**DATA SHOWN**
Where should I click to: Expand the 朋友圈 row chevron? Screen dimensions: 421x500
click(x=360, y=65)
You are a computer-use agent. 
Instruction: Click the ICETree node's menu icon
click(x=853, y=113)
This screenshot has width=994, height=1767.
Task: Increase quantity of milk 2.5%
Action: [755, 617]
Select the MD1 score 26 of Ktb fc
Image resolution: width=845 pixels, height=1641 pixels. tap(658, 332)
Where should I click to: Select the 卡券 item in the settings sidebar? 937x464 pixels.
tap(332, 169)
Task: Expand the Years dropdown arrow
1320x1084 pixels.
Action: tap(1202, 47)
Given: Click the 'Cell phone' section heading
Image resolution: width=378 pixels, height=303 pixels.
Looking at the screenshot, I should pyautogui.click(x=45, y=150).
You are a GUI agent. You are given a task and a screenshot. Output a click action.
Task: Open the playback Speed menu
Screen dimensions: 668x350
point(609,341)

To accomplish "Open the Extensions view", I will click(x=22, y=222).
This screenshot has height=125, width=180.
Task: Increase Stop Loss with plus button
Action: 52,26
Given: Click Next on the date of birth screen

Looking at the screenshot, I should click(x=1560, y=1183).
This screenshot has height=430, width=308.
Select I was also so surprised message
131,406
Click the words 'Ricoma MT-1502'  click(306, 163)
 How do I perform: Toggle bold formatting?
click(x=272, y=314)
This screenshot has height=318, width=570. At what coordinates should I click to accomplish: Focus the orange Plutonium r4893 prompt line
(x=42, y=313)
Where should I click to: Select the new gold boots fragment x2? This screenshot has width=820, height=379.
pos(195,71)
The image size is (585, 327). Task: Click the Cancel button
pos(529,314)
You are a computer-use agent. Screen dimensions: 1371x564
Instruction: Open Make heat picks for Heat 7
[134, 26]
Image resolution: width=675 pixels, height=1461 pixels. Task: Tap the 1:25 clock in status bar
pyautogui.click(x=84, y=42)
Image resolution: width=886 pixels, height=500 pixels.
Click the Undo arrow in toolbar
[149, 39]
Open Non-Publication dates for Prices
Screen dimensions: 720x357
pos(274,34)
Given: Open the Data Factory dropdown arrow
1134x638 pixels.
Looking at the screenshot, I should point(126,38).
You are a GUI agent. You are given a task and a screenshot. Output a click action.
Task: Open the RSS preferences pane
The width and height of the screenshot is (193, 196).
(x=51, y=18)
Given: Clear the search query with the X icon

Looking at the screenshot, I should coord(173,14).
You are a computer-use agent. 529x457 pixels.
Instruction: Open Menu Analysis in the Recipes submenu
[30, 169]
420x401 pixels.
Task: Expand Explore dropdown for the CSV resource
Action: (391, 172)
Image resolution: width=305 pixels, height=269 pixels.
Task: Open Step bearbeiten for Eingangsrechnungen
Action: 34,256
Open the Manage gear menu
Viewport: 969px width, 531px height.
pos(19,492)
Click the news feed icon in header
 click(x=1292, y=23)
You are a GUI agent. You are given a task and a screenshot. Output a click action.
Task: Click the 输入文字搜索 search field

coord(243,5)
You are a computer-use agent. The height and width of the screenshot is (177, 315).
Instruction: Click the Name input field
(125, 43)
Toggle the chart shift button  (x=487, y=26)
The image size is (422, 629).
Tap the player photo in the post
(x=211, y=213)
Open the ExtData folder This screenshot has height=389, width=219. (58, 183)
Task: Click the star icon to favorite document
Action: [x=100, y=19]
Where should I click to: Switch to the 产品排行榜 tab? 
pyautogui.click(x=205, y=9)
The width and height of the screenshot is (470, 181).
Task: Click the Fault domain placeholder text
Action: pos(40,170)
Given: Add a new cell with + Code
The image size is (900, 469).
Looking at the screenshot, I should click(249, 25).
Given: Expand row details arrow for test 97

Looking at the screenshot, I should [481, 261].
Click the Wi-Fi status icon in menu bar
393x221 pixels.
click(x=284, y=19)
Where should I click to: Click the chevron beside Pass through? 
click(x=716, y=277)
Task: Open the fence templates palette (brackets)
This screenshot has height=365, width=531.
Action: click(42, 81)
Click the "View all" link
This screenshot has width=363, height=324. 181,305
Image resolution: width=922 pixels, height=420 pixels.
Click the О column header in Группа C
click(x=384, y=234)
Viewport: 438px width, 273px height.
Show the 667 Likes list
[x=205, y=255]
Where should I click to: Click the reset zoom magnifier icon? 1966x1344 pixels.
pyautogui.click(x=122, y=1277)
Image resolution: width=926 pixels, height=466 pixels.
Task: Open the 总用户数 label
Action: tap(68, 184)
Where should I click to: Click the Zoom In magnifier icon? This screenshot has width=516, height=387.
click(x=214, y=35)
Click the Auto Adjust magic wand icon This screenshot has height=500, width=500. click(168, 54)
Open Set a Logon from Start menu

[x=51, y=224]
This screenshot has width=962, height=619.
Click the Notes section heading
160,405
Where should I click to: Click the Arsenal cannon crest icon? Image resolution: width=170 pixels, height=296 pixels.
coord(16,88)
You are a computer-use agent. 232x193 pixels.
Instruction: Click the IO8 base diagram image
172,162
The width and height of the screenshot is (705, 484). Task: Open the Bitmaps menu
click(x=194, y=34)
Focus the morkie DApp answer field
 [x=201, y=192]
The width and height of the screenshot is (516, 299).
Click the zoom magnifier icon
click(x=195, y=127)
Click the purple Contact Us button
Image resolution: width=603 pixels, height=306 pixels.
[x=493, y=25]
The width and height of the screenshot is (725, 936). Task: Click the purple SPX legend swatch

**WHAT TO DO**
Rewrite the entries from the line with "Task: Open the fence" up to and including the line with "[x=205, y=255]" as a two-column CSV with the headers text and answer. Give one row per entry, with each value in a single quoted field and line breaks replaced by spaces.

**RESULT FOR THIS EXERCISE**
text,answer
"Task: Open the fence templates palette (brackets) This screenshot has height=365, width=531.","Action: click(42, 81)"
"Click the ""View all"" link","This screenshot has width=363, height=324. 181,305"
"Image resolution: width=922 pixels, height=420 pixels. Click the О column header in Группа C","click(x=384, y=234)"
"Viewport: 438px width, 273px height. Show the 667 Likes list","[x=205, y=255]"